On this page: federated analysis, federated learning, machine learning, distributed analysis, distributed learning, collaboration, harmonisation
Date of last review: 2023-04-02

Federated analysis is an extension to the code-to-data scenario, where the data of interest are owned by multiple organisations. In this scenario, the data remain with multiple data providers, and the script “travels” across those data sources, combining the results in a central location, and only sharing the results of the analysis. If necessary, there are techniques to hide intermediate results (which could also reveal sensitive information).
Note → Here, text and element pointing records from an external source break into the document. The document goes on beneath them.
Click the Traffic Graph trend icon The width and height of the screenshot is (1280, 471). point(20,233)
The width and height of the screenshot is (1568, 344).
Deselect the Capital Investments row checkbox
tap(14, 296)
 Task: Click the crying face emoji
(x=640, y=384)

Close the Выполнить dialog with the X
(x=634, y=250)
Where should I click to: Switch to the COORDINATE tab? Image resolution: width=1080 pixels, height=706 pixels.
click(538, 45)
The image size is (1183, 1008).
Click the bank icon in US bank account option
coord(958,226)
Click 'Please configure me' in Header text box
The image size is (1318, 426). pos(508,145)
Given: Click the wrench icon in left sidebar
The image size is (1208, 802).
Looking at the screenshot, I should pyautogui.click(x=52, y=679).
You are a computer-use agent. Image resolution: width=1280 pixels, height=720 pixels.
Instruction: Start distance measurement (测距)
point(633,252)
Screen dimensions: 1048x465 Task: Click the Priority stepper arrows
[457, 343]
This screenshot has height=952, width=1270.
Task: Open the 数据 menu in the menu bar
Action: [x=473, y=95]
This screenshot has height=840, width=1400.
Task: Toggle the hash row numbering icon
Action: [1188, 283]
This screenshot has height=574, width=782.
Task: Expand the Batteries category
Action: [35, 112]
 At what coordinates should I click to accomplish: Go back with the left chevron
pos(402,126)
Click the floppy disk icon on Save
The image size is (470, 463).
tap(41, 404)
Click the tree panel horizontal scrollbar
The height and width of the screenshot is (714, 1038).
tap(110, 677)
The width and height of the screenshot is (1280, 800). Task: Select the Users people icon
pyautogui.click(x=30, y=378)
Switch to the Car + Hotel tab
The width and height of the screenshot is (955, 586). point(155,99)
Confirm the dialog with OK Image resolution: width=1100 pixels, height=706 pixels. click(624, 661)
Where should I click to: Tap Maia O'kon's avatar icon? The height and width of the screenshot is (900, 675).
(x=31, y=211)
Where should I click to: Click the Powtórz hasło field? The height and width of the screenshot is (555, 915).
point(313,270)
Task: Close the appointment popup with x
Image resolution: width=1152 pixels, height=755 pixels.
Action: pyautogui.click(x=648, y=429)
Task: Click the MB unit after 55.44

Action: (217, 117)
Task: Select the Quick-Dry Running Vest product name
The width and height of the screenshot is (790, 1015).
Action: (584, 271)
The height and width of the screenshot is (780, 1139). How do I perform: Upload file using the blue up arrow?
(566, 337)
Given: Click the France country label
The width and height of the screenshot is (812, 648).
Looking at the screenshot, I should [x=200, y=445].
If the script in question is a machine learning model, then this technique is called “federated (machine) learning”. You can learn more about federated analysis in this article.

When to use

Federated analysis is useful when there are multiple data providers who do not allow transferring their data outside of the organisation, or whose data are simply too large to share.

Implications for research

  • A prerequisite for analysing data in this way is often that the data at the different providers are similarly structured and use similar terminology (e.g., making sure that every party uses “male”, “female”, and “other” as levels for the variable Gender, instead of “girl” and “boy”, or 0 and 1).
  • Federated analysis works best for “horizontally partitioned” datasets, where different organisations have the same (types of) information, but from different people. It is not well-suited for “vertically partitioned” datasets, where the different organisations have different (types of) information on the same people and thus want to link those different data sources.
  • Setting up the infrastructure for federated analysis is challenging and can take a large amount of time (software installation, access rights, linking datasets, etc.). It is wise to first investigate whether this option is indeed the most suitable for your project.

Examples

  • A research team needs access to various datasets containing health data to determine which factors contribute to health of Covid-19 patients at various hospitals. Each dataset contains health data from patients of the hospital where they are treated. Since each dataset contains sensitive personal data, it is not desirable to store these datasets in a central location to combine them. To be able to answer the research question, one needs to access each dataset separately and combine the results of each dataset. To make this possible, each hospital provides a computing facility. The research team submits their script to each of the computing facilities, where it is run on the local dataset. After a check by each hospital’s staff that the results do not contain any sensitive details, the results of the individual computations are combined centrally into one result. In the example, the result of the calculation at each hospital is a prediction model for Covid-19 patients, and the individual models are combined to create a more reliable prediction model.
  • Several university medical centres use the Personal Health Train from Health-RI, which relies on the vantage6 software.
  • DataSHIELD is an infrastructure and a series of R packages that allows to co-analyse data hosted at different organisations. It requires harmonising the data at the different organisations and setting up the DataSHIELD infrastructure.